NORTH MIAMI (CBS4) - Summertime in South Florida usually means summer camp for many kids.

A select few, though, they have traded in the field trips for classrooms and homework. The kids call it an experience of a lifetime.

CBS4's David Sutta saw the camp first hand at the Cushman school in North Miami Tuesday.  The fifth graders were screaming for ice cream during lunch.

"So I'm the one who gets the money right?" one student says to the other.  A girl quickly responds. "Yes!"  The students are putting on this lunch time sale as an experiment in Sep Niakan's entrepreneur class.

"What I remember about school is, frankly, it was boring. What these guys do here is really make school interesting," said Niakan.

Niakan, a real estate broker by trade, is volunteering his time with a program called Breakthrough Miami. Niakan explains why it's not a summer camp and definitely not summer school.

"You can go out of the box and forget FCATS and all that exam nonsense and focus on teaching the kids something they can use for the rest of their life."

The six week program, celebrating it's 20th year, has core classes and electives.  The staff likens it to boot camp?

"Academic Boot camp," said Jamael Stewart, a coordinator with Miami Breakthrough. "My first question when I go out for recruitment is I ask the kid is 'how many of you guys want to go to school for the summer and do two hours of homework every night?'"

Over 350 students applied, even interviewed.  Maya Reaves was one of the 125 made it in.

"I think we are learning how to create a business and how to sell and how to bank with money.  And how to talk to people and see what they want because the customer is always right," Reaves said.

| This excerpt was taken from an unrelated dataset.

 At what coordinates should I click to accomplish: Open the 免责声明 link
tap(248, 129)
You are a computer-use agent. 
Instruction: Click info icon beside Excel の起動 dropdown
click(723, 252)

The program taught mainly by high school and college students brings mentoring into the classroom.  All of it paid for by grants. Joan Lutton of the Cushman School in North Miami invited the program to use their facilities.

"It's not  just  helping these kids it helps the community because these kids are going to go out into the community and they are going to be good students, they are going to be good citizens and they are going to do the right thing," Lutton said.

Many of these 10-year-olds had never even heard of the word "entrepreneur" four weeks ago.  "Hey you can't be eating on the job!" Reaves told one of her co-workers.

The classmate replies "I'm on my lunch break while I'm working."

Today they are pros, except for the finance man.

"The finance man was eating pizza so he couldn't do his job and I had to do both jobs." Reaves said.